O caso que está a abalar os alicerces da monarquia norueguesa sofreu uma reviravolta dramática esta quarta-feira, 10 de junho. Um tribunal de recurso anulou a decisão de libertação provisória de Marius Borg Høiby (29), o filho mais velho da princesa herdeira Mette-Marit (52), que se encontra detido em prisão preventiva desde o início de fevereiro, acusado de violação e violência contra várias mulheres.
Na passada segunda-feira, um juiz de primeira instância tinha ordenado a libertação do jovem, de 29 anos, por motivos humanitários, permitindo que este aguardasse o desfecho do processo junto da mãe, cujo estado de saúde é atualmente muito frágil. Contudo, a decisão foi imediatamente travada pelo recurso apresentado pelo Ministério Público, nunca tendo chegado a ser efetivada.
Risco de cometer novos crimes dita permanência na prisão
Na decisão proferida esta quarta-feira, o tribunal de recurso de Oslo foi implacável e justificou a manutenção da medida de coação mais grave. “Ainda existe uma alta probabilidade de que Marius Borg Høiby cometa novos crimes se for libertado”, sustentou o coletivo de juízes.

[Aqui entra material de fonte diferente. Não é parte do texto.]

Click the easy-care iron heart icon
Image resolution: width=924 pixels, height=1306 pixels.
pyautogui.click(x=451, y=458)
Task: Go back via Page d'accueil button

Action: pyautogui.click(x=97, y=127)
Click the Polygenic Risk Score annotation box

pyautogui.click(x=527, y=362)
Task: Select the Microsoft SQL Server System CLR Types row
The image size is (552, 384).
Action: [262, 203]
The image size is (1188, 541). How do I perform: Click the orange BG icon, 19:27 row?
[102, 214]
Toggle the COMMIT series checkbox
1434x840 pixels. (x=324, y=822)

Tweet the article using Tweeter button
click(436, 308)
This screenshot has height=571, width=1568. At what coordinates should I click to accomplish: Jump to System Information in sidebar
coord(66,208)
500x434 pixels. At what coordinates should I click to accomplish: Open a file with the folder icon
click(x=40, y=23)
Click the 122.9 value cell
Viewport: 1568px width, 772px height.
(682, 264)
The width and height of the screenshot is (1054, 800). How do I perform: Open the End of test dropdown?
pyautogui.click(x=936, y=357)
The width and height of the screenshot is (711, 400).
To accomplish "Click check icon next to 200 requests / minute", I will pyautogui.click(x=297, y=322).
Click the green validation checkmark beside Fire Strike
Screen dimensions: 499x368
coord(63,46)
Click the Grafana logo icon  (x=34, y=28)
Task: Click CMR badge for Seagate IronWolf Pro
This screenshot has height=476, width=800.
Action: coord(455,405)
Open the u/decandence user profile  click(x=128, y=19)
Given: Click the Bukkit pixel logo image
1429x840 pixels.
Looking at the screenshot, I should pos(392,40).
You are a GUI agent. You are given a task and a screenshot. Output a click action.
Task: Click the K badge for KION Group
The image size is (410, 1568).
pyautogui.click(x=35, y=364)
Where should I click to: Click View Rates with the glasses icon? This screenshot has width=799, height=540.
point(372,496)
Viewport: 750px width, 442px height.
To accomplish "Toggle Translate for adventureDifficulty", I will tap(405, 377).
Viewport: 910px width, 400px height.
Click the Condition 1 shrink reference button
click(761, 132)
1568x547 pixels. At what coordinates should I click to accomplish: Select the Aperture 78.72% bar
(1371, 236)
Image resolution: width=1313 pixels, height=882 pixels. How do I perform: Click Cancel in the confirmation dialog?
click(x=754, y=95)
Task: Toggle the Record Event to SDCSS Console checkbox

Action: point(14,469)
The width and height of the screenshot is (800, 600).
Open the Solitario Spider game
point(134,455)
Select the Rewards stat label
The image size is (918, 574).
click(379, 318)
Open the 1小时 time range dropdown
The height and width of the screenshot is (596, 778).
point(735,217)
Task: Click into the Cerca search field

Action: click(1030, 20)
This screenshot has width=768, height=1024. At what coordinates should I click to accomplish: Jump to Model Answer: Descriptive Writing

A defesa de Høiby não escondeu a frustração com o desfecho do recurso. Em declarações à agência AFP, o advogado Petar Sekulic afirmou que a equipa jurídica está “extremamente dececionada” e revelou que já estão a “considerar um recurso” para o Supremo Tribunal.
Marius Borg Høiby — fruto de uma relação anterior ao casamento da mãe com o príncipe herdeiro Haakon (52), em 2001 — nasceu e cresceu no seio da família real, embora sem títulos oficiais, e enfrenta agora o momento mais delicado da sua vida, com a leitura do veredicto final marcada já para a próxima segunda-feira.

O drama de Mette-Marit na lista de transplantes
A par do escândalo judicial, a família real norueguesa enfrenta uma grave crise de saúde. Nos últimos meses, o estado da princesa Mette-Marit, que sofre de uma fibrose pulmonar crónica e incurável, deteriorou-se consideravelmente. A situação clínica da mãe de Marius tornou-se de tal forma crítica que os médicos decidiram integrá-la na lista de espera para um transplante pulmonar urgente.
Era precisamente este cenário de debilidade da progenitora que a defesa pretendia utilizar para garantir a saída de Marius Borg Høiby da prisão. Com o tribunal a fechar as portas à liberdade provisória, o jovem assistirá na prisão ao desfecho de um julgamento que captou as atenções de toda a Europa.